AIM: Switch "pixels" to "px" wherever it appears in the items below, leaving everything else the same, and write the items out again without the pictures.

TASK INPUTS:
%%
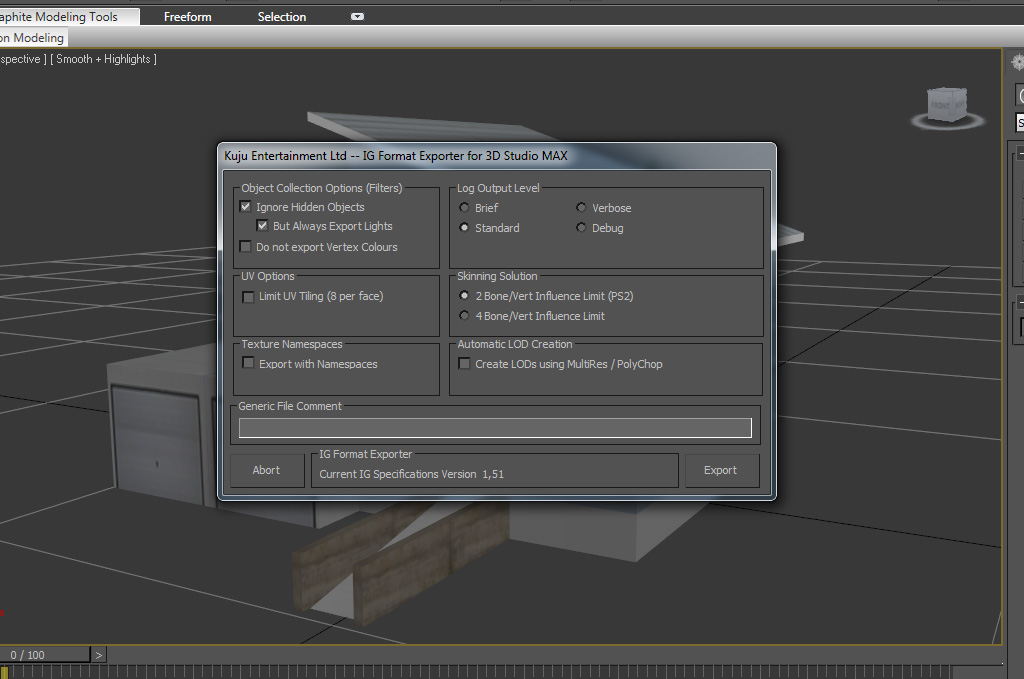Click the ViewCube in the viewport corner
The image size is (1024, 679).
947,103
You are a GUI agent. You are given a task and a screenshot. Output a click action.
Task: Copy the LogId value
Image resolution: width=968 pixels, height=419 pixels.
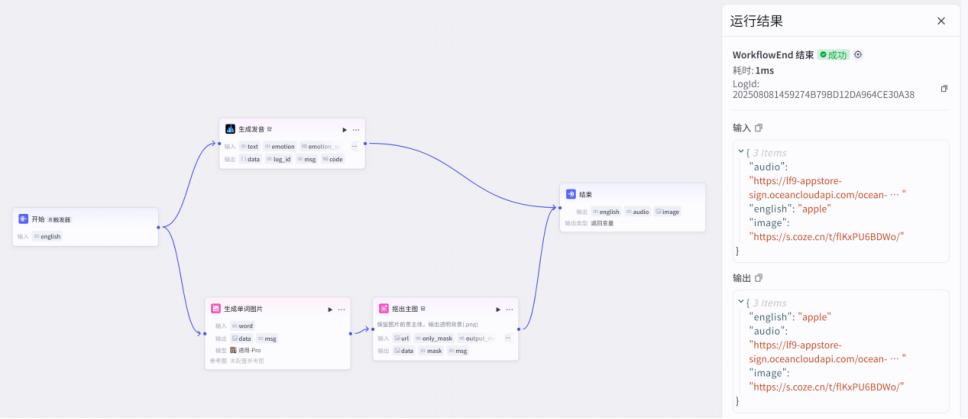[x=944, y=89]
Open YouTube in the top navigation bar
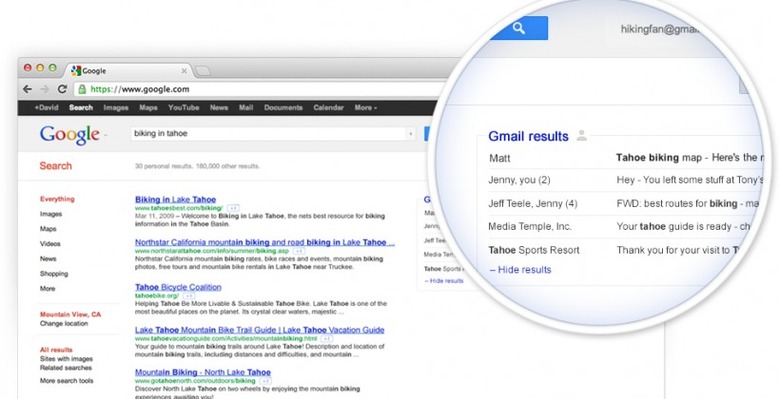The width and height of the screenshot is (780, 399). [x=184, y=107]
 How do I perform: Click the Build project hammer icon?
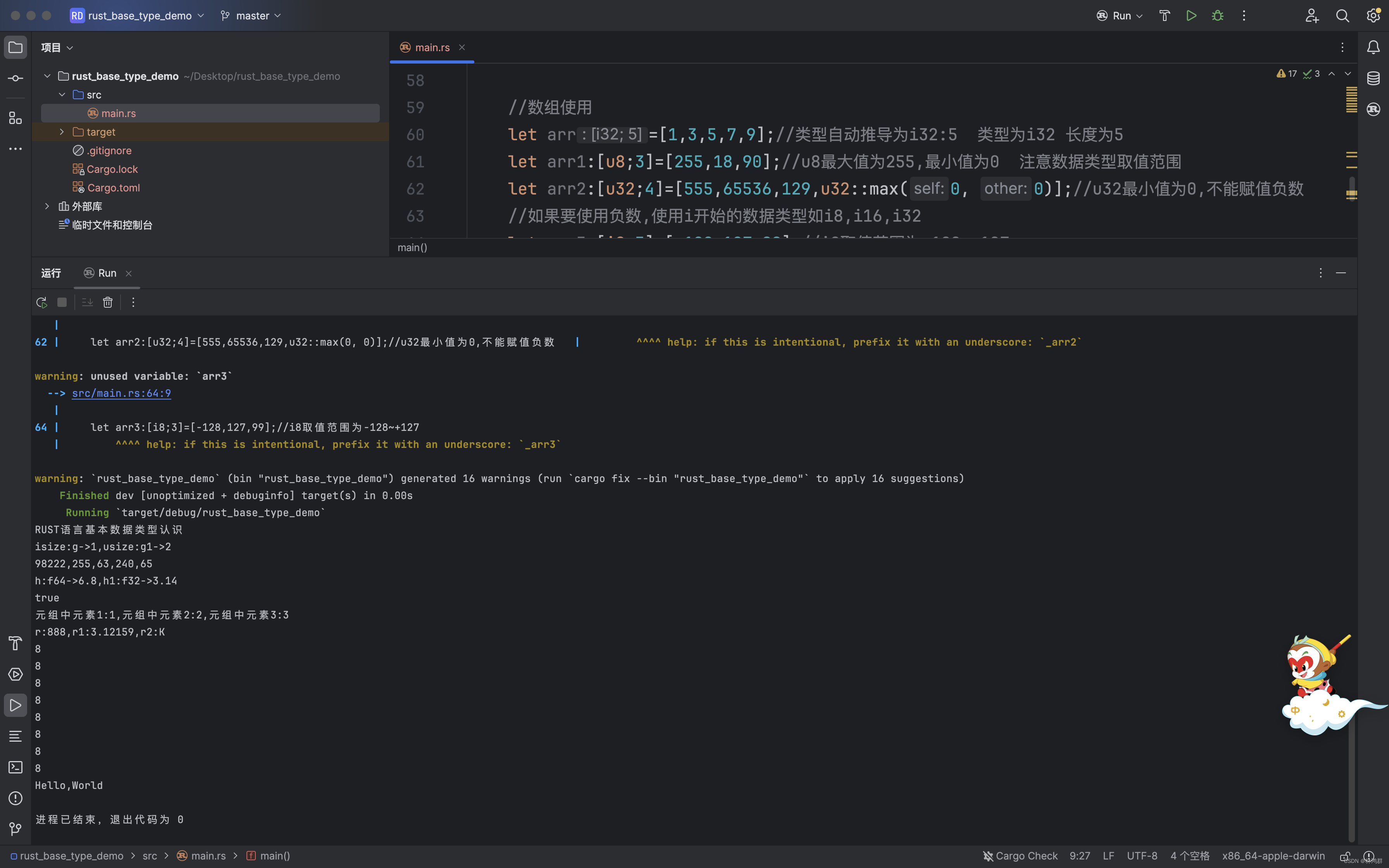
%%
ANSWER FOR THIS EXERCISE:
Click the ViewCube in the viewport corner
The image size is (1024, 679).
947,103
You are a GUI agent. You are given a task and a screenshot. Output a click action.
Task: Copy the LogId value
Image resolution: width=968 px, height=419 px.
[x=944, y=89]
Open YouTube in the top navigation bar
The width and height of the screenshot is (780, 399). [x=184, y=107]
 How do I perform: Click the Build project hammer icon?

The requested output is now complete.